Au bout de quelque temps, je m’aperçus que j’étais grosse : loin de m’en affliger, j’en eus une extrême joie. M. de Barbasan ne fut pas de même ; il en eut au contraire un très-vif chagrin. Peut-être mon état lui représentait-il plus vivement le tort qu’il avait avec vous, et même avec moi. Il ne pouvait oublier qu’il me devait la vie. Mon père, dans la vue d’assurer pour toujours un protecteur à mon frère et à moi, ne lui avait pas laissé ignorer ce que nous avions fait pour lui ; sans doute cette considération, plus encore que mes larmes, l’engagea à ne pas m’abandonner. J’obtins que je resterais avec lui jusqu’au temps que je pourrais entrer dans un couvent.
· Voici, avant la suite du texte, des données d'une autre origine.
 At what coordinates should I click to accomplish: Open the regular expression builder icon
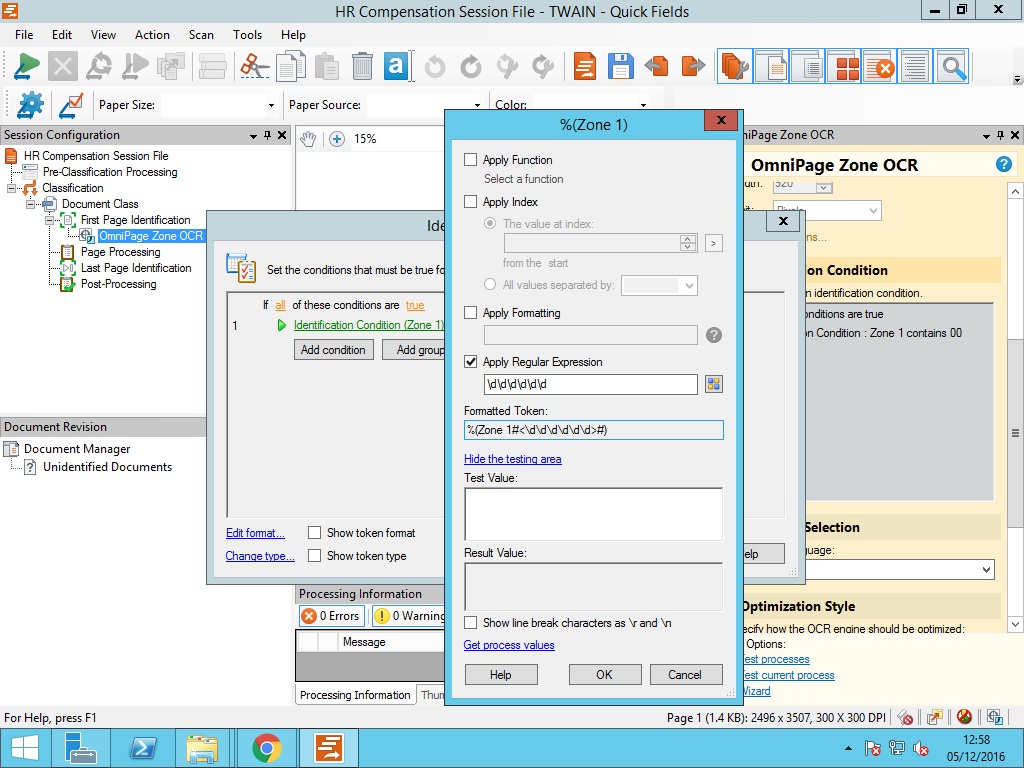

Nous arrivâmes à Francfort, où je pris les habits de mon sexe : on me fit l’honneur de croire que j’étais sa femme. Cette opinion me flattait trop pour ne pas chercher à l’accréditer. M. de Barbasan, qui ne voyait personne, n’en était point informé. J’avais pris aussi le soin d’empêcher mon père et mon frère de nous joindre à Francfort, sous le prétexte qu’il fallait attendre que nous fussions à Dresde, où je supposais que nous devions fixer notre séjour.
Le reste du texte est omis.